Riven Rhyta and Shattered Statuettes: Fragmentation in Minoan Crete
Robert Cromarty
The impetus for this paper arose from observation that, in many respects, the archaeology of Bronze Age Crete – that is ‘Minoan’ archaeology – still lagged behind the majority of European archaeology in its discussions of societal-level practices of identity construction and maintenance. The practice of fragmentation, and the subsequent disposal of the fragmented object, is one of the fundamental processes of societal organisation in early states and, where it occurs, it serves to unite ideologically often-disparate groups of people and to communicate a shared cosmology.
For much of the history of archaeology, the concern has been on the retrieval and reconstruction of whole objects or artefacts and then using these ‘complete’ objects to inform us of the culture which made or utilised them. However, such an approach has three fundamental drawbacks: firstly, that it immediately consigns a very significant (if not predominant) portion of the archaeological record to a secondary or redundant position. Secondly, it entails that the reconstructions of these artefacts is done according to the notion of the excavator rather than the archaeological author i.e. the original creator. Thus the object takes on a chimeric quality which lessens its authority and information on the past (this problem is very well exemplified from the Minoan culture with the reconstructions of the frescoes at the Palace of Knossos, especially that of the ‘Priest King’.). Thirdly, it transposes modern Western notions of completeness, worth, significance, and value to entirely separate and distinct cultural systems, whose understanding of these concepts may be utterly different, if they conceived of them at all.
Whilst there has been some little work done on the process of artefact fragmentation on Bronze Age Crete (primarily Rehak, P., 1994, ‘The Ritual Destruction of Minoan Art’, Archaeological News 9: 1-6; ‘The Use and Destruction of Minoan Stone Bull’s Head Rhyta’, in Aegaeum 12: 435-460) this has been predominantly associated with a single specific category of artefact – the Bull’s Head Rhyta. However, my own recent work on this subject indicates that the deliberate fragmentation of objects may be greatly extended within the scope of the ‘Minoan’ sphere.

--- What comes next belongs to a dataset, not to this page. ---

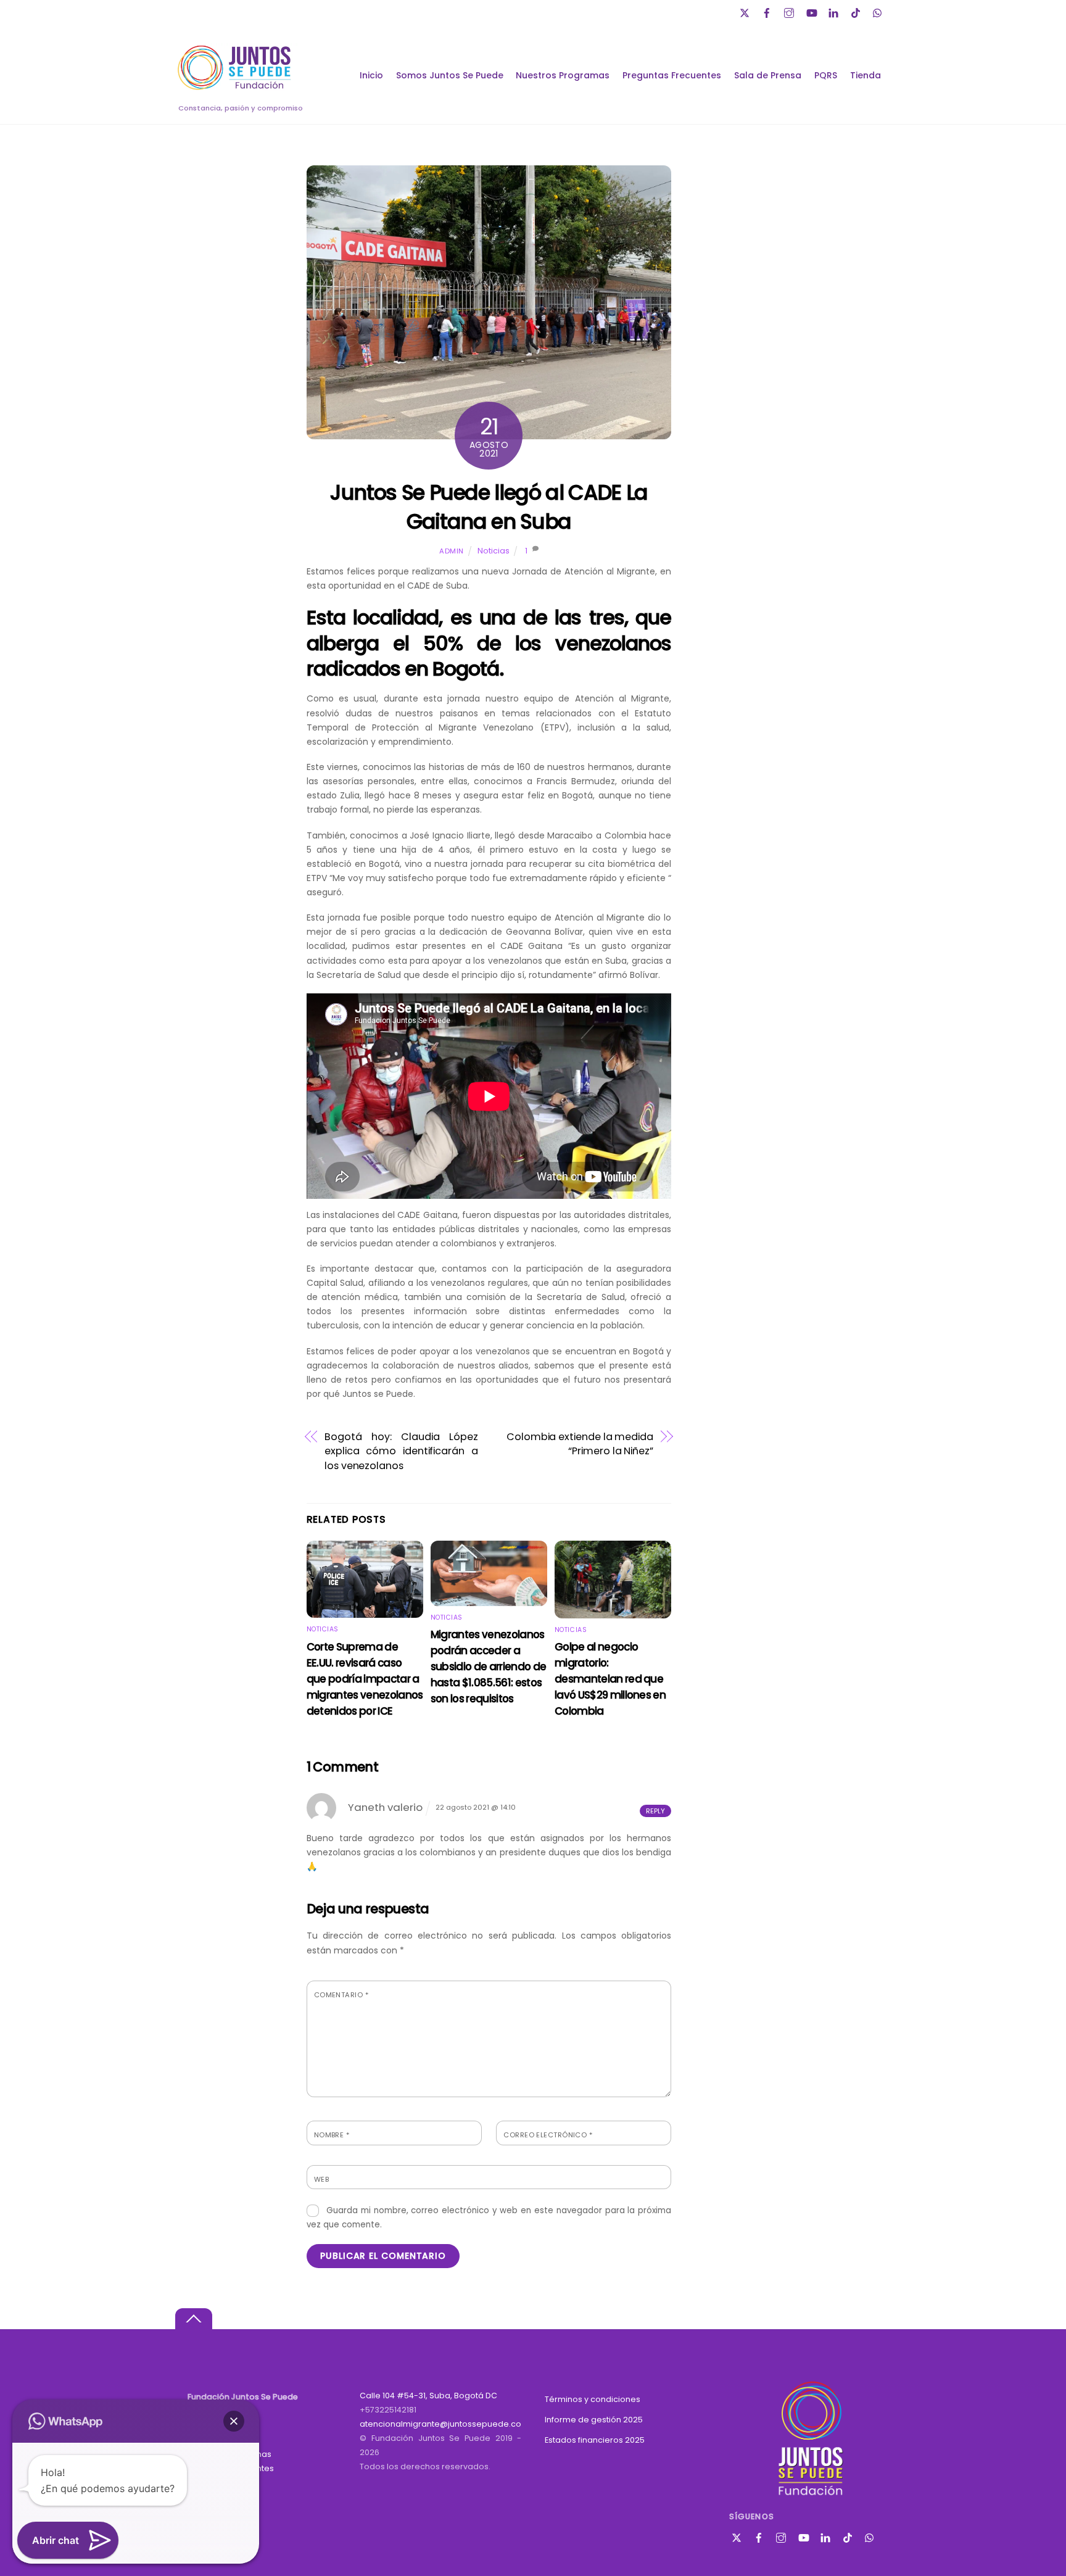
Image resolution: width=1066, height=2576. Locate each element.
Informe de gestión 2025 (594, 2419)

Building on the work of Chapman (Chapman, J., 2000, Fragmentation in Archaeology: People, Places and Objects in the Prehistory of South-Eastern Europe, Routledge: London and New York) this paper identifies several individual artefacts from Bronze Age Crete, all of which have been repeatedly qualified as objects of ‘key’ or ‘extreme’ cultural value, which were found in a fragmentary state, typically in a closed and archaeologically distinct deposit. It is significant that these objects are not generally acknowledged as being fragmentary, even though it appears that they were deliberately deposited in this condition. Following these individual examples the notion of deliberate fragmentation is extended to a further category of artefact, the ‘stone offering table’, which have been widely reported to have been found in fragmentary conditions in numerous excavations. By doing so the paper aims to suggest that the process of fragmentation may well have been a primary process in the ‘ritual’ practices of Minoan Crete.